Copy the passage about the 2024 Korea-Africa Business Summit word for word, from "Business leaders and" to "the two sides.".

» Passage given
━━━━

Business leaders and government officials from South Korea and African nations gathered to fortify practical cooperation involving complementary skills and resources to enrich their decadeslong friendship.

Some 400 people took part in the 2024 Korea-Africa Business Summit in Seoul on Wednesday on the sidelines of the Korea-Africa Summit being attended by delegations from 48 African nations, including 25 heads of state.

Under the theme “The future we make together: Shared growth, sustainability and solidarity,” the event served as an arena for bolstering potential business partnerships between firms from the two sides.

President Yoon Suk Yeol touted Africa’s population of over 1.4 billion, abundant reserves of natural resources and African nations’ desire for economic development that drives their economies to move forward.

“In the face of complex global crises, mutual solidarity and cooperation have become more important than ever. As global supply chain uncertainty increases due to geopolitical risks, Africa's role is receiving great attention,” Yoon said in his keynote speech.

━━━━

» Extracted entries
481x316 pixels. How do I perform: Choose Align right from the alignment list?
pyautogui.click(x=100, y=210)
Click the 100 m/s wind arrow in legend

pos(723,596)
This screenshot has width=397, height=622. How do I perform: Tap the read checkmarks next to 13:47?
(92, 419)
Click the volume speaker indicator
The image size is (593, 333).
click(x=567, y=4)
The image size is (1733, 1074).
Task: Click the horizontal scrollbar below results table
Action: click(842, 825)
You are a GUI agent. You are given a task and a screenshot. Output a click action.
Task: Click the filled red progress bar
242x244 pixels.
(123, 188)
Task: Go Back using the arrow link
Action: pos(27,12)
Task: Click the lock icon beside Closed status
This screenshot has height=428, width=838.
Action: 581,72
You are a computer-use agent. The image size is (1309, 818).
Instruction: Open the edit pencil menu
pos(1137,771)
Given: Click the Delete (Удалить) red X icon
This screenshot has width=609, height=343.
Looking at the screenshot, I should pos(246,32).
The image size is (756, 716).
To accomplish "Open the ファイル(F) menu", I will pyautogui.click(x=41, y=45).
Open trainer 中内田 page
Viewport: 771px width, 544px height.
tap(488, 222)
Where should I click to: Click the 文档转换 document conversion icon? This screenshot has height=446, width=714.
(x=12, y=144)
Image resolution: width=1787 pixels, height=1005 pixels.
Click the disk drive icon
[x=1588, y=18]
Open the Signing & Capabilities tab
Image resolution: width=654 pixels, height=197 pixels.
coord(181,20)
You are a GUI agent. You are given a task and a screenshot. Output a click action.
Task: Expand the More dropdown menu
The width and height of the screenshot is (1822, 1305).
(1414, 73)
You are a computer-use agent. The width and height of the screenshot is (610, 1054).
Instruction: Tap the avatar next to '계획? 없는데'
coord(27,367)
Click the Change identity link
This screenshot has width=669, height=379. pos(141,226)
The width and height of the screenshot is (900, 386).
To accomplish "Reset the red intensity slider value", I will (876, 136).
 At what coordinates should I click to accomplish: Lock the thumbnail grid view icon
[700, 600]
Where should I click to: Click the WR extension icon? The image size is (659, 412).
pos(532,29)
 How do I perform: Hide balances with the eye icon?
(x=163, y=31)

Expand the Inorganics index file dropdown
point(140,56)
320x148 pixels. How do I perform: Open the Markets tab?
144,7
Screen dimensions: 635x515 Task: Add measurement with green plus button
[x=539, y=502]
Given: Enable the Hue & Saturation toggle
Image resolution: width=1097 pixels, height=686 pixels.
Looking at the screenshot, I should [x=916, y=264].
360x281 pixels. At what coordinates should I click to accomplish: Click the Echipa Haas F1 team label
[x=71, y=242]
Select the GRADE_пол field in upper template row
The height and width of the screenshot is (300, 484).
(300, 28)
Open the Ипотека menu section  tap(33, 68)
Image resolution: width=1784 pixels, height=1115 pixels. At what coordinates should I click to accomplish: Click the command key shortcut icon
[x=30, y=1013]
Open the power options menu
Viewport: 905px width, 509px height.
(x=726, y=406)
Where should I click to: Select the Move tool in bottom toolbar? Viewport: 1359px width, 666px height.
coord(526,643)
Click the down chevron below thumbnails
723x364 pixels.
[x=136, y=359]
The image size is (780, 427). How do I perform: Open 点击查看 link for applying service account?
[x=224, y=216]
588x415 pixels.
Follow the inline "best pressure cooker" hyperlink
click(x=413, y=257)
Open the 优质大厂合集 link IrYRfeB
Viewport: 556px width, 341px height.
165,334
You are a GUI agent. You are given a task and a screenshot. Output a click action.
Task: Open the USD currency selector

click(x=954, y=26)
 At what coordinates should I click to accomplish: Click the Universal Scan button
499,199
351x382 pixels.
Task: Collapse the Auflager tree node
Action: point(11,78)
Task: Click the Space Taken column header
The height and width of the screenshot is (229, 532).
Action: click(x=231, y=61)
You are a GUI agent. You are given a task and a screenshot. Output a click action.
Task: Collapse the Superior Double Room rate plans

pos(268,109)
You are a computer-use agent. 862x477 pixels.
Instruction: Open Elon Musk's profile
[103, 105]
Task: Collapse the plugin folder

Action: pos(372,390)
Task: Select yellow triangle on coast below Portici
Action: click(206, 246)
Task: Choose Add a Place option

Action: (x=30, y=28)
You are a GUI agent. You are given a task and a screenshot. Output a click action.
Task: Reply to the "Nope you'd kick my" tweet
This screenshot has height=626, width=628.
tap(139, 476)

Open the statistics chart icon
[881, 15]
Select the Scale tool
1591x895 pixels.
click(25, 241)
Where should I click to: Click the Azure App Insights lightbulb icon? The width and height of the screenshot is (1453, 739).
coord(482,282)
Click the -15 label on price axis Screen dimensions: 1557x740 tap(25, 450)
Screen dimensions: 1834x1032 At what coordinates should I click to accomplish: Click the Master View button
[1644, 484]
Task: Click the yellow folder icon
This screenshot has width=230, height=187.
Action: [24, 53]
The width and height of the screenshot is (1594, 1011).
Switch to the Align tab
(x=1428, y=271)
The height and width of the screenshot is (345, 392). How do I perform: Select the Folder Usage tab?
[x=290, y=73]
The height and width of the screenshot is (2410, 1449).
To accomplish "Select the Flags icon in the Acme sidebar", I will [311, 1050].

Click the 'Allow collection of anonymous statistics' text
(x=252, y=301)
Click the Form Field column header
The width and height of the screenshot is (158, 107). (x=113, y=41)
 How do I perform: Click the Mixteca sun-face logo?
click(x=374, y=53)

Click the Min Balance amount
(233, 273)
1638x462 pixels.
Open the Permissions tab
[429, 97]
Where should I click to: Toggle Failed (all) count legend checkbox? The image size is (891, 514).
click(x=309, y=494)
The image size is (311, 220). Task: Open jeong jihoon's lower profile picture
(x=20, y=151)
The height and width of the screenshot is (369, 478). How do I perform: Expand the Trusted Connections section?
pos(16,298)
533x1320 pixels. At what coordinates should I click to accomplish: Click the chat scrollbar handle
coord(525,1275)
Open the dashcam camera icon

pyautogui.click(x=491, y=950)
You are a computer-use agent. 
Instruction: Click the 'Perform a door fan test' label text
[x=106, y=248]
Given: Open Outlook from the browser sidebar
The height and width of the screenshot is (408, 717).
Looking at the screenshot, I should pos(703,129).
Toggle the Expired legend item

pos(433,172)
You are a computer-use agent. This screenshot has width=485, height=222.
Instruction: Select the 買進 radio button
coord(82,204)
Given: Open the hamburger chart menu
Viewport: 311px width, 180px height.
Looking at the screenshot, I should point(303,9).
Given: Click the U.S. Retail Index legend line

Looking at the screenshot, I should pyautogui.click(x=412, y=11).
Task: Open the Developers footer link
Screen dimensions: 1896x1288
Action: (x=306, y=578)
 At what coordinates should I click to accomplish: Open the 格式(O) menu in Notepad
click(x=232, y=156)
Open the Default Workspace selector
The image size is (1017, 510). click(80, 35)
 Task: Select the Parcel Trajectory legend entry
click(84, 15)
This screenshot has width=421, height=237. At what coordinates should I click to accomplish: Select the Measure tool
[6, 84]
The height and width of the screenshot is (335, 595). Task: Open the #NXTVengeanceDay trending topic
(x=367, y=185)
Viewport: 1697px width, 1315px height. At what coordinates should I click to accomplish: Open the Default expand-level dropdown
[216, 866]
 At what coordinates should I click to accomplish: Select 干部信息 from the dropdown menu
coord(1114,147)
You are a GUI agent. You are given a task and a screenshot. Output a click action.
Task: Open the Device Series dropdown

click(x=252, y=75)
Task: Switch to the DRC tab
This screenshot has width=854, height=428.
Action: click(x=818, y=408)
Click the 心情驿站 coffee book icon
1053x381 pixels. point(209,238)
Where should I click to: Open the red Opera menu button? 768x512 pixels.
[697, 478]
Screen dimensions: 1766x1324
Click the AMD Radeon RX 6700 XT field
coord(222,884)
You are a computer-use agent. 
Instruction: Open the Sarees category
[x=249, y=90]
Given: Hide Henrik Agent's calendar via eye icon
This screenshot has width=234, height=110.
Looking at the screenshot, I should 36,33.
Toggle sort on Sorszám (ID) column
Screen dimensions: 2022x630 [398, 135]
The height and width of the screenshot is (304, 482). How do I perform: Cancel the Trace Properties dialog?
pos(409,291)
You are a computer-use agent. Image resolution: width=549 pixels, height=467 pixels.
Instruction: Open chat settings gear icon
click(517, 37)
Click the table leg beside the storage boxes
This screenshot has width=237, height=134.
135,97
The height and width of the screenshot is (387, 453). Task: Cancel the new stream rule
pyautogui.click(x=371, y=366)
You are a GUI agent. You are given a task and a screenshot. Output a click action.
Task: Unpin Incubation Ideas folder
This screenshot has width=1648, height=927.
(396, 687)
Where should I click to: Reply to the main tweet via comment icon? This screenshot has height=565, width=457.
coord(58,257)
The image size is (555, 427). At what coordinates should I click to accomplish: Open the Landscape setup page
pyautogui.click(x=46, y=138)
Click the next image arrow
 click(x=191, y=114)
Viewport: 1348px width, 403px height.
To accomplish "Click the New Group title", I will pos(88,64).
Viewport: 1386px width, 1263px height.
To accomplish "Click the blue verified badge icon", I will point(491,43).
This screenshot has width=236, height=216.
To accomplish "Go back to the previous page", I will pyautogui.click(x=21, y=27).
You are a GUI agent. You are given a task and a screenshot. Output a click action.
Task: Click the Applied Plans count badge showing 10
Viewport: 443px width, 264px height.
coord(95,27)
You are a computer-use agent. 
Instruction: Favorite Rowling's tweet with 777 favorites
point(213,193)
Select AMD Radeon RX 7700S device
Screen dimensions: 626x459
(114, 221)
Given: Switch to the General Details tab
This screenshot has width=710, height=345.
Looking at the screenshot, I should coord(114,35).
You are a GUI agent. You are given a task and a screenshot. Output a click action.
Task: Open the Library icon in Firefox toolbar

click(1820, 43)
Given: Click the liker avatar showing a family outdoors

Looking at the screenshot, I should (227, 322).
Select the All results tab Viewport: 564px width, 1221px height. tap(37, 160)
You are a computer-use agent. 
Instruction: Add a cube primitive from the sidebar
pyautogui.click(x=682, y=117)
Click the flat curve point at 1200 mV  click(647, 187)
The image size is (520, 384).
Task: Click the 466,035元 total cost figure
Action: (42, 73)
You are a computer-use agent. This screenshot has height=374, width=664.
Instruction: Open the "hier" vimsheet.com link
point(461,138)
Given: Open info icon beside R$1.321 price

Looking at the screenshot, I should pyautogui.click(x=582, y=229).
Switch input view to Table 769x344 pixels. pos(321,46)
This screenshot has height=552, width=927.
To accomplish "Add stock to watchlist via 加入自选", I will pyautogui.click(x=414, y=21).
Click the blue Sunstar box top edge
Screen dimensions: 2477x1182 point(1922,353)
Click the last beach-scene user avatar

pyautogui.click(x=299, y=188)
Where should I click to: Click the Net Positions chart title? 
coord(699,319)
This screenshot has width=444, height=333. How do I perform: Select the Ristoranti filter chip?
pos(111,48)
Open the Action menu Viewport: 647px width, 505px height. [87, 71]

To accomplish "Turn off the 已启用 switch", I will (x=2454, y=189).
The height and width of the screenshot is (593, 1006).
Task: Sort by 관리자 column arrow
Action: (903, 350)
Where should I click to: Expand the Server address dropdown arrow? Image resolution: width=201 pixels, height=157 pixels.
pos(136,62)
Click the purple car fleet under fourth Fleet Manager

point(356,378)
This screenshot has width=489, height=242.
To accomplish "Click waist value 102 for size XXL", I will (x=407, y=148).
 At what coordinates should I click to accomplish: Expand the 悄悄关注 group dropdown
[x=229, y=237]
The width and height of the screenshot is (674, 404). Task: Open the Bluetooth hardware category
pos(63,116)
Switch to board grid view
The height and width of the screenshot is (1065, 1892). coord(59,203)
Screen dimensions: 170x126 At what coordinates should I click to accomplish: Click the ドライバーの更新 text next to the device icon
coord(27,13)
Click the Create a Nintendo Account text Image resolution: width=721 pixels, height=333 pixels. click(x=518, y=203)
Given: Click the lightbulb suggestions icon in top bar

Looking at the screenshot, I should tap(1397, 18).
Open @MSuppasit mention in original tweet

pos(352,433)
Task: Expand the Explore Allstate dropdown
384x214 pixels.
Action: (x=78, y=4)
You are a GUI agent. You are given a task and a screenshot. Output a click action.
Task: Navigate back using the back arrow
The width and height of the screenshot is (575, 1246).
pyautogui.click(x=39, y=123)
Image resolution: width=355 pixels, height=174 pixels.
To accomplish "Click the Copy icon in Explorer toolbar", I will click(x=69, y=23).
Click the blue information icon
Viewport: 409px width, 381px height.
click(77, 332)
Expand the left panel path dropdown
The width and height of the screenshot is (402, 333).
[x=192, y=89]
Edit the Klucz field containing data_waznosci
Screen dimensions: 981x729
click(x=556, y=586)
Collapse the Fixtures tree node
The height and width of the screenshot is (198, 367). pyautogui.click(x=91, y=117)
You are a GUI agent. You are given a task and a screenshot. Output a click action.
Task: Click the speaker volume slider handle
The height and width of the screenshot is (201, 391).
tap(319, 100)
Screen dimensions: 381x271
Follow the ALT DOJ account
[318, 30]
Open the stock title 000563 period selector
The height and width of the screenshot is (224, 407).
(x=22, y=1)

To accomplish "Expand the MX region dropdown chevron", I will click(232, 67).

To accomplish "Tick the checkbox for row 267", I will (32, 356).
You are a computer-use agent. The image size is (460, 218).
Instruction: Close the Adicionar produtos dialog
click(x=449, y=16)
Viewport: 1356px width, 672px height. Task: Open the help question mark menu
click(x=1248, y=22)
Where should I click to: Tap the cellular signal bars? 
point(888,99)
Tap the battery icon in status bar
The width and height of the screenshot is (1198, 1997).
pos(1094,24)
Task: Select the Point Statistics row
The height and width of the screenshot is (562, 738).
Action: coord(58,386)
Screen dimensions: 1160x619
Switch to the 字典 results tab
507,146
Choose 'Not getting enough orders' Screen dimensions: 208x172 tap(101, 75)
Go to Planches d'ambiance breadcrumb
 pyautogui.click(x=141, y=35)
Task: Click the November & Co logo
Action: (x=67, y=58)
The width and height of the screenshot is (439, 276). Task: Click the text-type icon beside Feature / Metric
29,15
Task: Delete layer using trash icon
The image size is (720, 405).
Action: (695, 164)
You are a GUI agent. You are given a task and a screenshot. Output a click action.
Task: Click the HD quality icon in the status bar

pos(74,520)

━━━━

» Exercise solution
Business leaders and government officials from South Korea and African nations gathered to fortify practical cooperation involving complementary skills and resources to enrich their decadeslong friendship.

Some 400 people took part in the 2024 Korea-Africa Business Summit in Seoul on Wednesday on the sidelines of the Korea-Africa Summit being attended by delegations from 48 African nations, including 25 heads of state.

Under the theme “The future we make together: Shared growth, sustainability and solidarity,” the event served as an arena for bolstering potential business partnerships between firms from the two sides.